FLY

FLY is a programming language based on network flows. Any non-trivial program
is a set of flows. But rather than a flowing liquid or energy, they are flows
of information. If the program can be made to be concurrent, then it is a
series of multiple flows which can be assigned to different processors and
executed simultaneously. Since FLY could handle [distributed system]
processing or multi-core processing on the same machine, it might be the
next iteration of [Prime].

A network is a set of SOURCES offering inputs (a keyboard buffer or file on
disk), one or more nodes of processing (the "network"), and a set of SINKS
where results are dumped (a screen for example or a speaker). In a traditional
programming language, a function is the "node" doing processing, the parameter
list its "sources", and the return value is its "sink".

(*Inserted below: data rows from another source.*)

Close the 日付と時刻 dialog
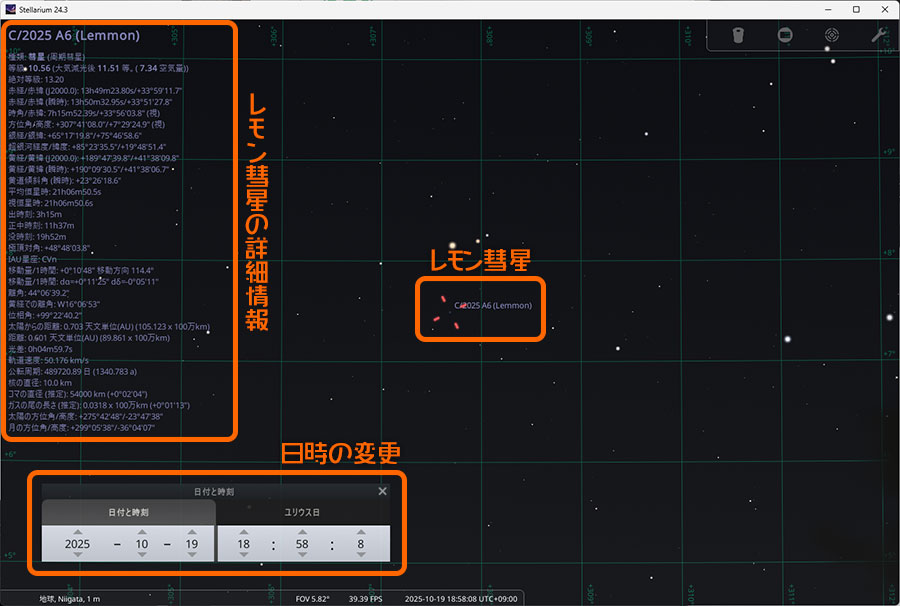The height and width of the screenshot is (606, 900). [x=382, y=491]
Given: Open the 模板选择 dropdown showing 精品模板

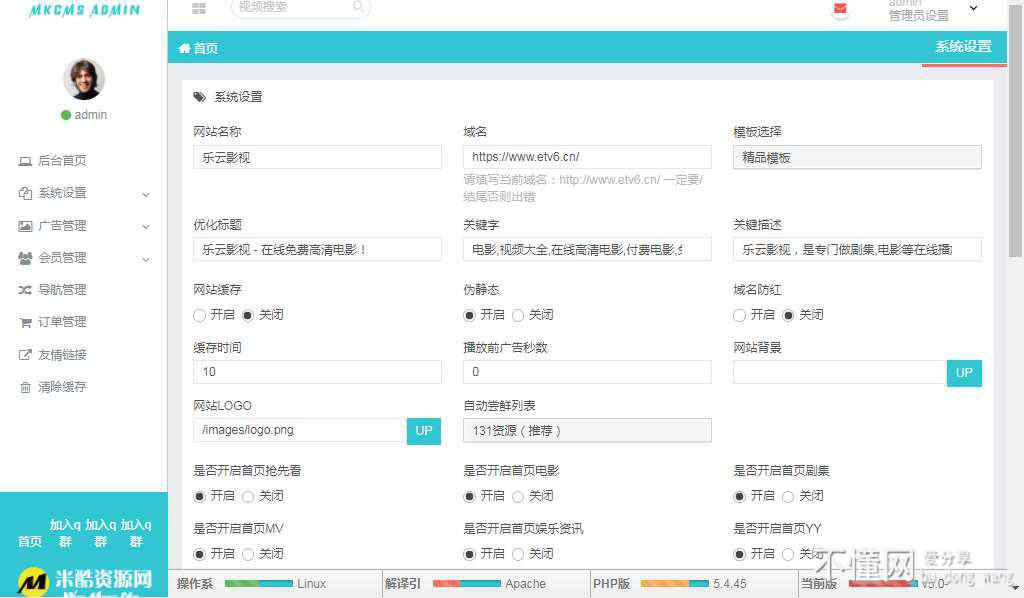Looking at the screenshot, I should [857, 157].
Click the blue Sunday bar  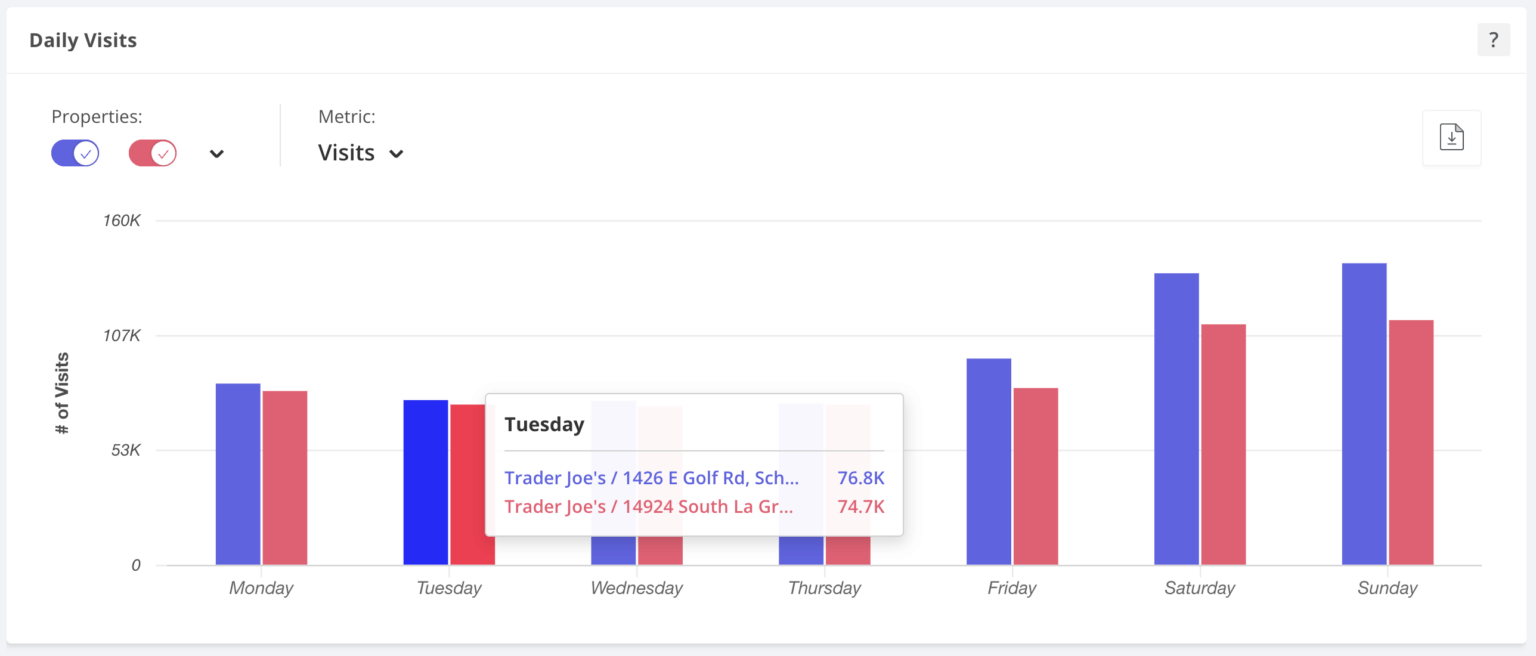pos(1364,414)
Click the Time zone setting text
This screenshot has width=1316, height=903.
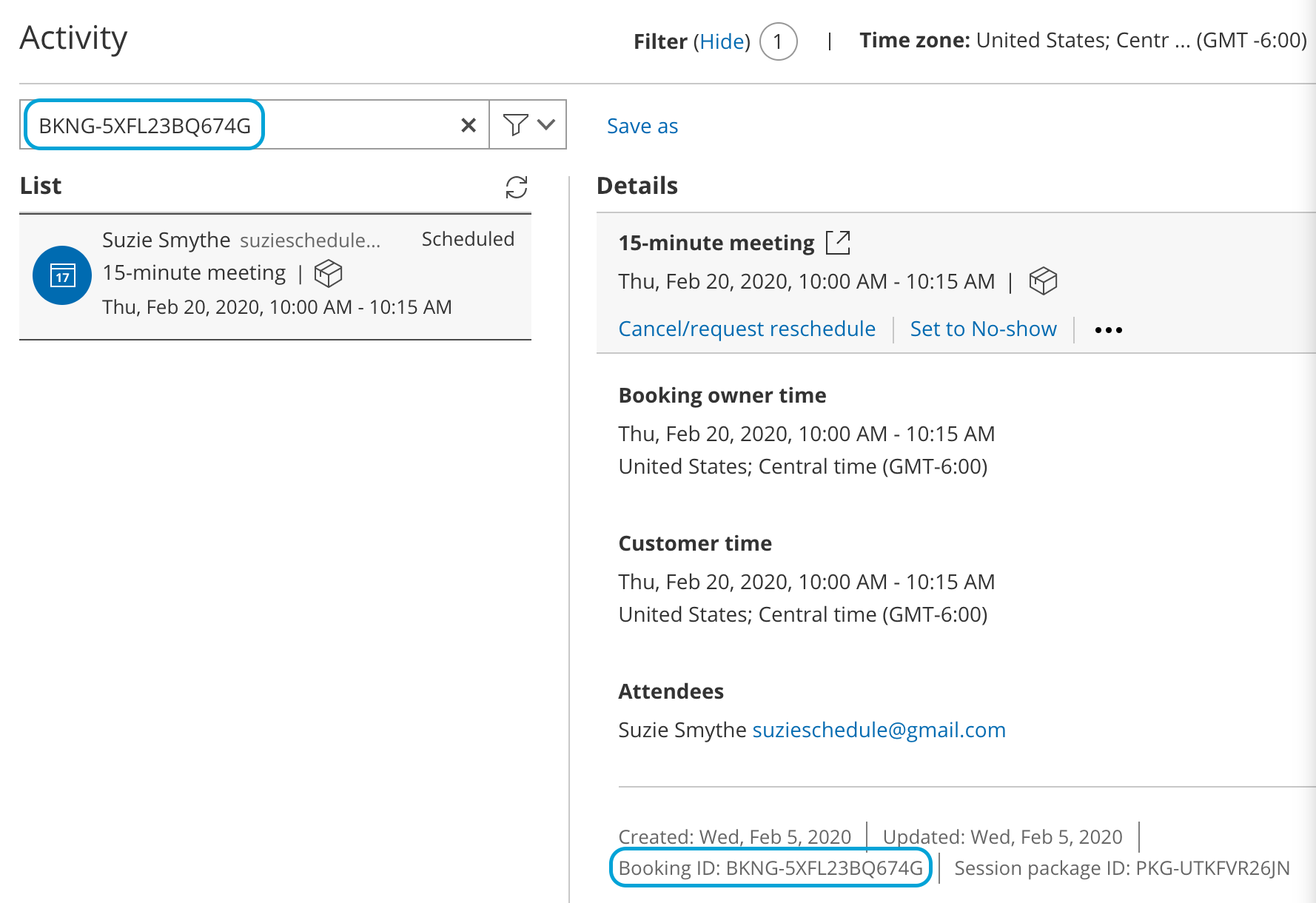(1082, 40)
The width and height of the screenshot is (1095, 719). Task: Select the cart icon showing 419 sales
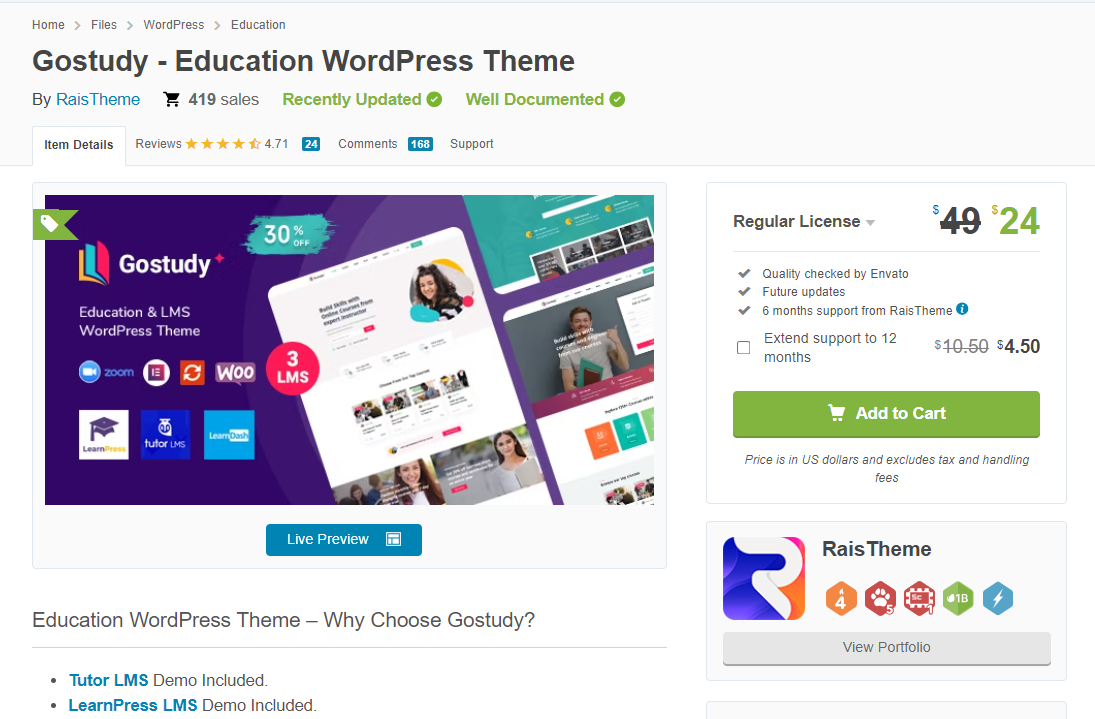[171, 99]
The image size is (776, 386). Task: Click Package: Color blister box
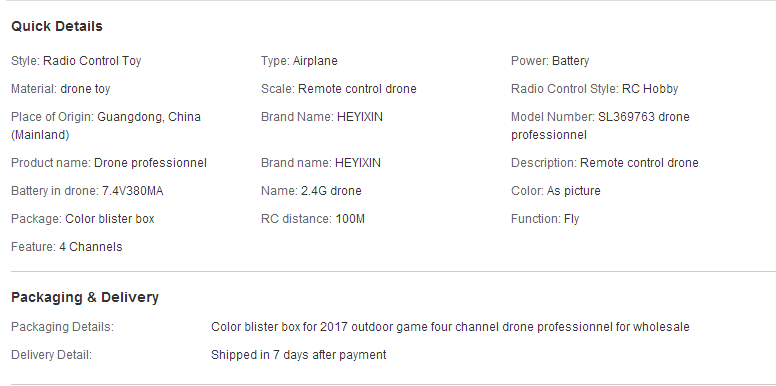click(x=82, y=219)
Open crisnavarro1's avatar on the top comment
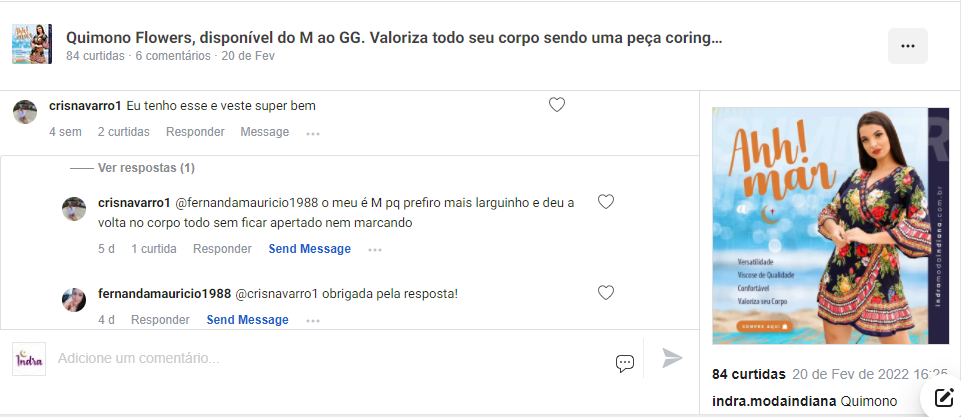This screenshot has width=961, height=417. click(x=25, y=112)
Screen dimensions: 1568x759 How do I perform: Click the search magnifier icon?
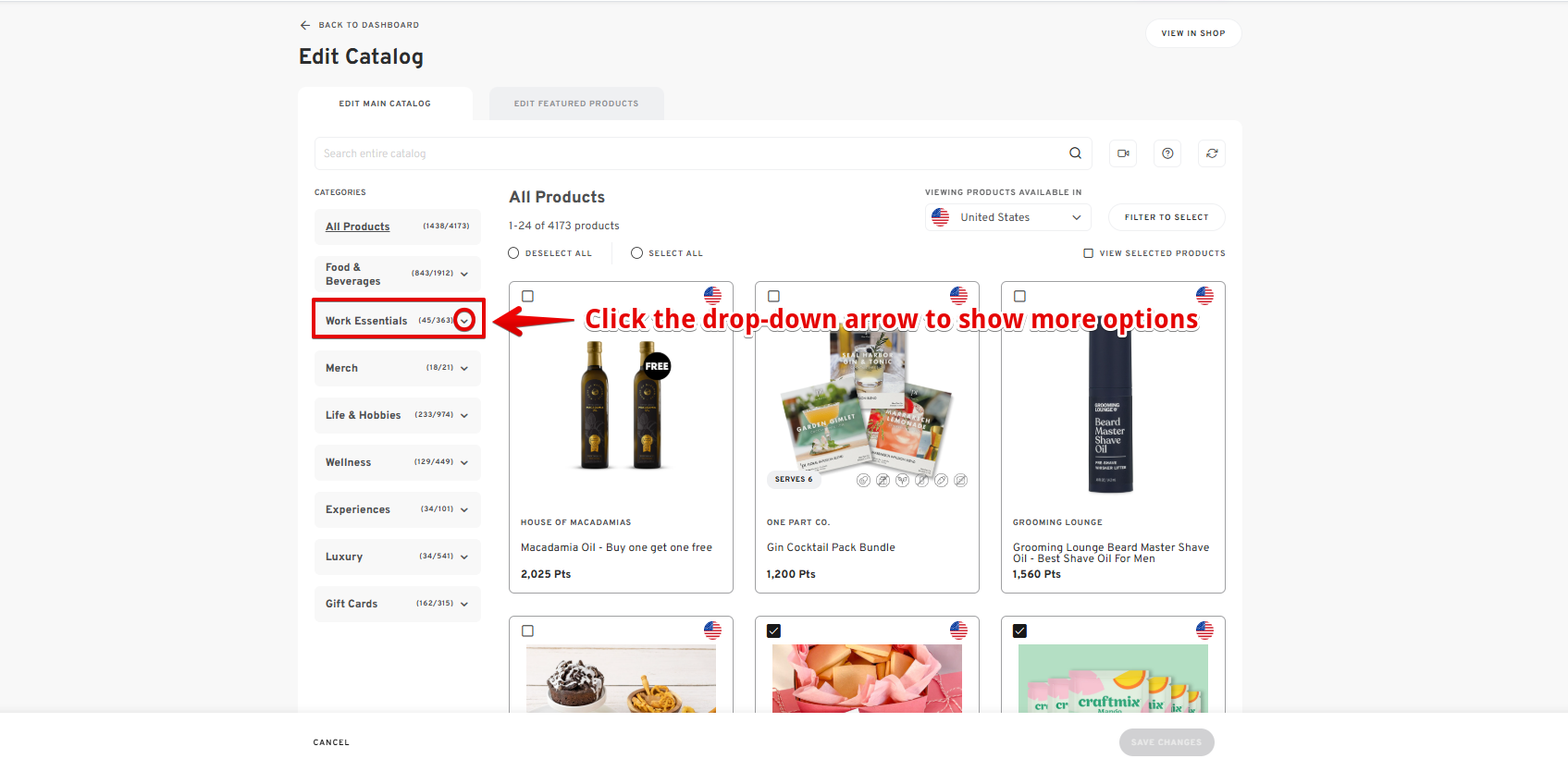1075,153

A NETWORK is a graph of nodes and edges connected in some non-arbitrary way in
order to manage information flows and the results of computation. A SOURCE is
a static data structure composed of one or more machine language types (byte,
double, float, etc.) which could represent a key typed or a pixel on the
screen. A SINK is the same and can always be made to become an input (SOURCE)
into another processing network. A screen buffer for example can act as both
SOURCE and SINK, pushing pixel values at a given location (perhaps drawn from
a different flow) into a processing network.

An open edge (connected to only one node rather than two) is either a SOURCE
or a SINK. If a series inside a "" or a () is not the same type as the others,
a "non-homogeneous list" error is thrown and processing stopped.

FLY allows queuing of multiple inputs of the same type using a comma-separated
list inside () symbols or a non-comma separated list inside "" symbols.
Similarly, outputs can be given these forms and pushed out. Meta-objects can
use multiple inputs of different types. This is encoded architectural wisdom
from the Tao into your computer language (see also the project
JusticeLeague/wiki/Jedi).

If all inputs of a processing node are subject to the same operation, then
multiple inputs can be combined, such that a series of integers inside a ()
can be summed as if part of a multiple-input source on a node.

A sample network could consist of a "+" node, offering addition, taking any
number of inputs (SOURCES), summing them, and outputting the result (SINK).